I think so too. Call of Duty games are as big as they come. Activision has the luxury of having three studios making them, giving them three years to complete each title — not to mention the team dedicated to multiplayer. That’s as big an investment as anyone makes in a single video game franchise. And in the case of Call of Duty: WWII, it really pays off. My hat’s off to the developers at Sledgehammer who are helping a new generation understand the sacrifices of those who died in the Second World War.

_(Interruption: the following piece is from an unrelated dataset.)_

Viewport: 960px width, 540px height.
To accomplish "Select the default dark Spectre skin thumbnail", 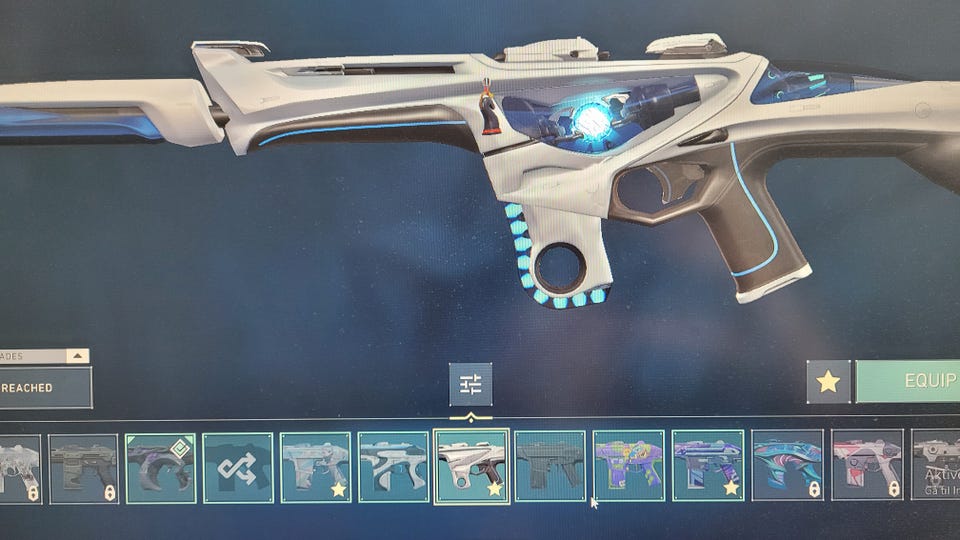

I’ve brought up a few things I didn’t like. But they are relatively small blemishes when you think about the whole game. Multiplayer is better because of War mode and the slowing of the superhuman speeds. Nazi Zombies has roots in the Nazi interest in the occult. And the single-player campaign follows a squad with characters that you care about through a sweeping journey through some of the most epic battles of the war. Each battle is intense, and the attention to details of the imagery — like the quality of the water in a stream running through a forest — is amazing. It’s an authentic Call of Duty.

Some people think it’s trite and repetitive to hear all this talk about history and sacrifice. But I look around at the world today — which still has people who espouse the Nazi ideology — and I feel like we still need to learn. The ending of WWII takes us into the Nazi prison camps, and the scenes of atrocity are a grim reminder of where that ideology leads. It is a fitting ending, which resonates with many of the eariler scenes in the game, and it’s a personal one at that.

Score: 94/100

Call of Duty: WWII is available now for PC, Xbox One, and Playstation 4. The publisher provided GamesBeat with a copy of PS4 edition of the game for this review, and I attended a review event.